As the new year begins, The Catholic News recaps some of the news highlights from the wider Caribbean Church in 2022.


  • Sr Marlene of Our Lady of Sorrows, Valmond became the first from the indigenous people of the Kalinago community to become a Sister of St Joseph of Cluny last May.
  • Metropolitan Archbishop Gabriel Malzaire of Castries, St Lucia was among the 44 archbishops from 32 countries to receive their individual pallium at the June 29 Mass for the Feast of Sts Peter and Paul at St Peter’s Basilica, Rome.
  • St George’s Presentation Brothers College (PBC) was rededicated January 21 to begin its 75th anniversary celebrations. The school was established on that date in 1947.
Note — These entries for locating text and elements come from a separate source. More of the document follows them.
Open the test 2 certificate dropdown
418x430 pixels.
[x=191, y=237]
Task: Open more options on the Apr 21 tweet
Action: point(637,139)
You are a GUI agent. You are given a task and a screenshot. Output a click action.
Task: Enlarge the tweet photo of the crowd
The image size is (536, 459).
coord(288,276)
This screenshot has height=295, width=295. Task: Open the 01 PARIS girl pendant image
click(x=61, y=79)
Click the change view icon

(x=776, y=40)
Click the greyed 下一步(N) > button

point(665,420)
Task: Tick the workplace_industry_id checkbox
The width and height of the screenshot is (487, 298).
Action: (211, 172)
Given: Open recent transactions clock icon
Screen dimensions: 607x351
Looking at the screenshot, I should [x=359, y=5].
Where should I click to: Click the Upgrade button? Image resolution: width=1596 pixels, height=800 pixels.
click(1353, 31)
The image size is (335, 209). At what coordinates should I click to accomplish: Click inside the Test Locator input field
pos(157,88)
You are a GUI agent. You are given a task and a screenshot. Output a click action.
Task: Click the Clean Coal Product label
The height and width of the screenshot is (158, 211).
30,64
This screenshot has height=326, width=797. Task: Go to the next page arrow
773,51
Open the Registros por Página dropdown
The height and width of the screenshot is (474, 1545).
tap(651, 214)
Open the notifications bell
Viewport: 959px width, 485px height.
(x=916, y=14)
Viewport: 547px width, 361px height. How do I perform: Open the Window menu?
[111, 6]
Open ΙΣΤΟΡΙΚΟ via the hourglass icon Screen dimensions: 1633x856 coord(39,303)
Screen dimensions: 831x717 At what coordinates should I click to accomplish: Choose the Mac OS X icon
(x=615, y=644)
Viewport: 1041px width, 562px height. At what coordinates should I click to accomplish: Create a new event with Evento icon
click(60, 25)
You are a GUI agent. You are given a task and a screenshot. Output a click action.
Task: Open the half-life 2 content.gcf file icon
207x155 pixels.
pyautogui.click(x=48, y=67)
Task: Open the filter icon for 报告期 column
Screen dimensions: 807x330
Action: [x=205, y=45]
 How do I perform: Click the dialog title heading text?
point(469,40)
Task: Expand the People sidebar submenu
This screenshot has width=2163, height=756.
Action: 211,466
  • The Archdiocese of Castries condemned a May 8 attack at the Our Lady of the Assumption Church in Vieux Fort, where a man exploded two incendiary devices inside the building. No one was injured and the fire was extinguished. The man was later arrested by police.


  • Bishop Clyde Harvey of St Georges-in-Grenada spoke out on the incident that took place in Grenada on board the Harbour Mastervessel August 10 involving Grenadian javelin thrower and current world champion Anderson Peters and his brother Kiddon Peters, who were reportedly assaulted by six Trinidadians. He invited all to pray for two things: that God may heal him, but also during that healing that he might come to a deeper experience of who he is, not only as a son of Grenada, but as a son of God.

Church-state affairs

  • “The sneak attack on our children.” This is how Bishop Neil Scantlebury of Bridgetown, Barbados described the controversial “pre-test survey” on Computer Science, administered by the Inter-American Development Bank (IDB) at five secondary schools in the diocese. The October 3 survey was done without parental consent and included offending questions of a psycho-social nature.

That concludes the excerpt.